Duas monumentais e inéditas pesquisas no campo da saúde pública ligaram a sirene de emergência no País. A primeira veio do Programa Conjunto das Nações Unidas HIV/Aids. A segunda foi realizada pelo IBGE e Ministério da Saúde, é dotada de uma abrangência jamais vista no Brasil e teve a sua publicação efetivada em todo o território nacional. Em ambas o diagnóstico é aflitivo. Há, entretanto, uma excelente notícia que nos chegou ainda nos últimos dias do ano passado. Trata-se de um primeiro e eficaz passo que está sendo dado na área da profilaxia, e não por iniciativa da comunidade médica, mas, isso sim, a partir de providências do Ministério Público e do Tribunal Regional Federal da Quarta Região (compreende os Estados da região Sul). O remédio é amargo, mas faz bem aos indivíduos e à sociedade: tentar-se-á limitar em 2015, em todo o País, os horários em que emissoras de rádio e televisão poderão fazer propaganda de bebidas alcoólicas. Aquelas que contiverem mais de 0,5 grau de álcool (praticamente todas) só poderão ter seus anúncios veiculados entre nove horas da noite e seis horas da manhã. Mais: entre as nove e as 11 da noite só serão anunciadas em programas para maiores de 18 anos. Traz-se assim as bebidas de médio e baixo teor (vinho e cerveja, por exemplo) para o terreno das bebidas com pelo menos 13 graus Gay Lussac (todos os destilados). Por que tal medida é boa? Voltemos às duas pesquisas, e veremos.

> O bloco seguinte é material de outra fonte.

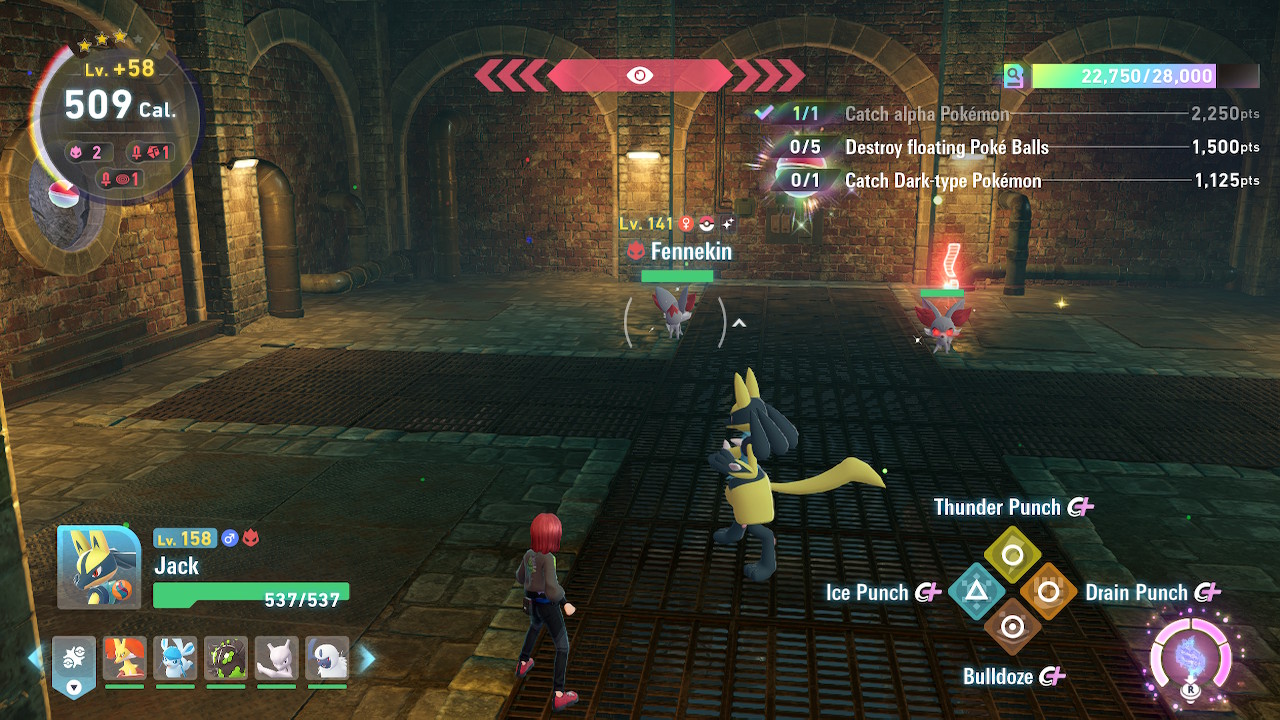Switch to Delphox in the party

point(125,659)
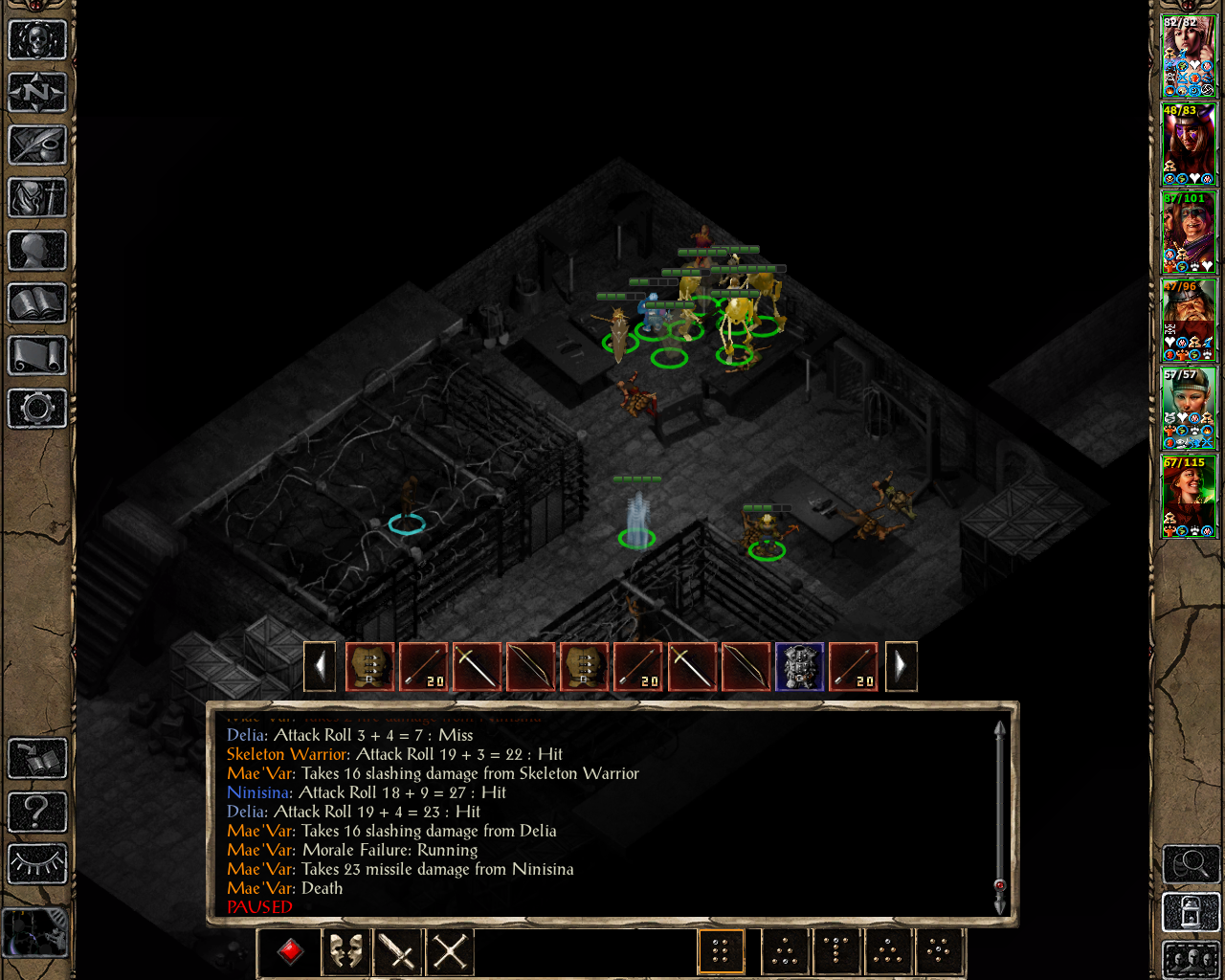Click the twin masks talk button
The height and width of the screenshot is (980, 1225).
coord(345,951)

O estudo da ONU é terrificante: enquanto em todo o mundo o índice de novos casos de infecção pelo HIV retrocedeu 28%, aqui ele aumentou na casa dos 11%, colocando o Brasil como o país com a maior taxa de contaminação na América Latina. Com artigo de minha autoria intitulado “A dose a mais de HIV”, essa seção já mostrou que a causa prevalente da proliferação do HIV está na tibieza das campanhas que abordam a necessidade do sexo seguro sem veicular a informação de que a ingestão de bebida alcoólica é o principal fator de esquecimento do uso de preservativo – tal esquecimento é fruto do déficit na capacidade de crítica e julgamento provocado pelo álcool, que interfere na rede neural, sobretudo nos neurotransmissores Gaba A e glutamato. Relevante é informar que 0,1 miligrama de álcool por mililitro de sangue aumenta em 5% o riso de sexo não seguro. Na semana passada ao lançar a campanha preventiva para o Carnaval, o Ministério da Saúde admitiu que 45% dos brasileiros não usam camisinha nas relações casuais.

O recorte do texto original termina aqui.